As research tends to show, the greater the sense of injustice, and the awareness and belief that people have an ability to work collectively through institutions to respond to such injustice (that is, they have individual and organizational efficacy), greater is their willingness to take on tough challenges. In some ways, then, perhaps the Republican efforts to both rig the system and make people feel the system is rigged such that they develop a sense of helplessness has backfired.  Such measures may have mobilized liberals and progressives enough for them to feel they can, in fact, bring about needed change, despite the structural roadblocks Republicans keep putting in their way.

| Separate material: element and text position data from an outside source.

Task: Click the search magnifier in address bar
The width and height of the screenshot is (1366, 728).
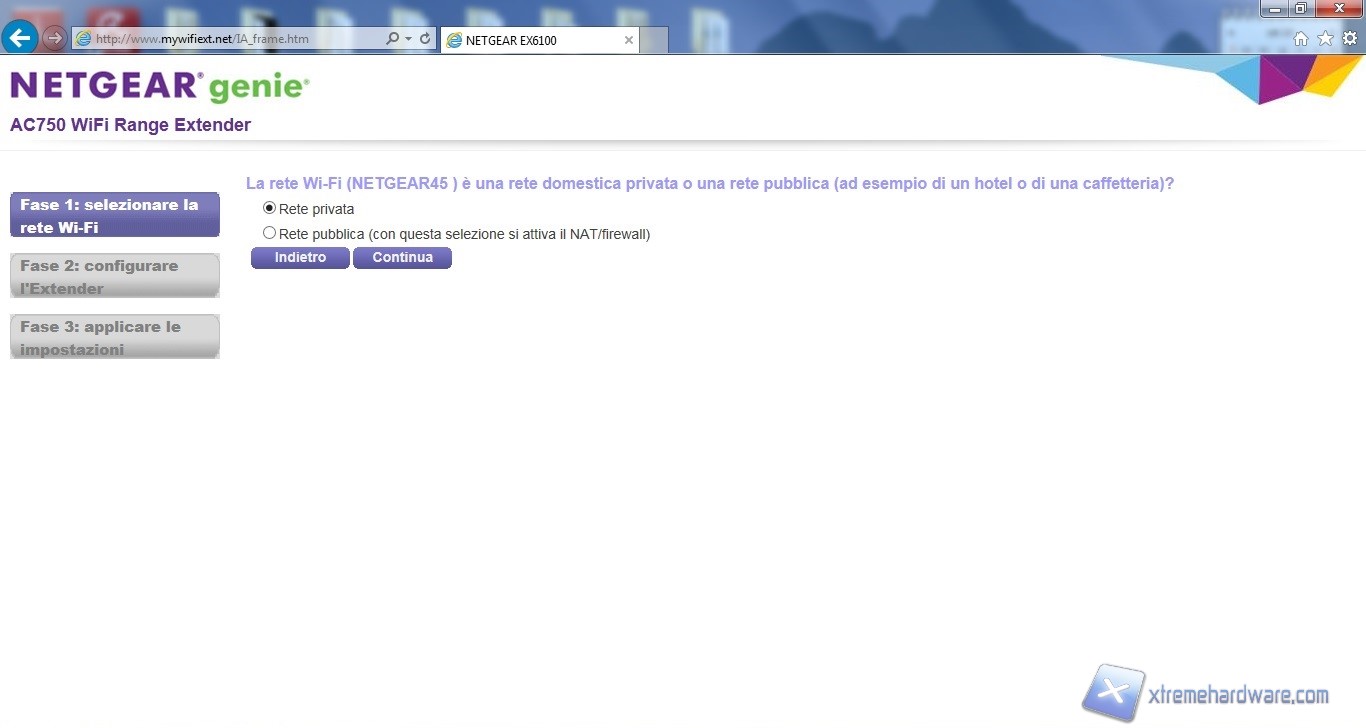Action: click(392, 39)
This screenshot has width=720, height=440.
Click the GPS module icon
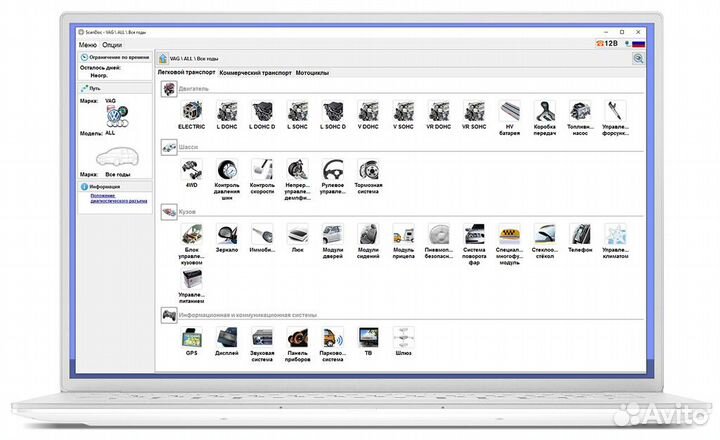191,336
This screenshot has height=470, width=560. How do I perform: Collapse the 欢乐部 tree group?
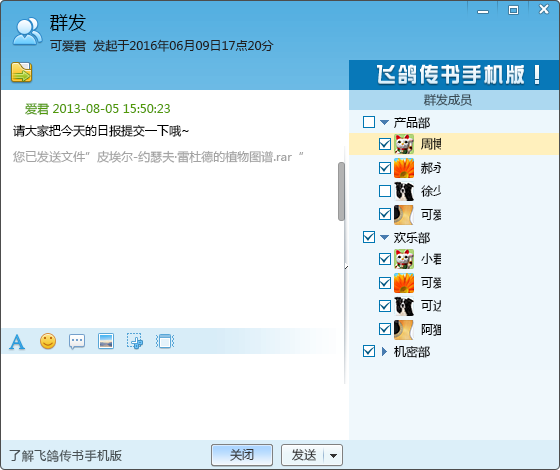point(384,238)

Storytelling is a fundamental component of human nature.  Indeed, it’s what makes us human.  We are often told a story that one cannot fight the system.  And that our selfishness means cooperation is futile.  Such a story has a clear impact: it discourages people from fighting the system, and from trying to do so collectively.  But if a different story can be told, one of cooperation, and that such cooperation can bring about change, that story can, in turn, lead to such cooperation, and perhaps to that change.  In some ways, then, the story of the mid-terms may be a story of cooperation and organization.  Above all, it may simply be one of efficacy.  That such cooperation can lead to positive change, despite the many roadblocks, and the stories, lined up against it.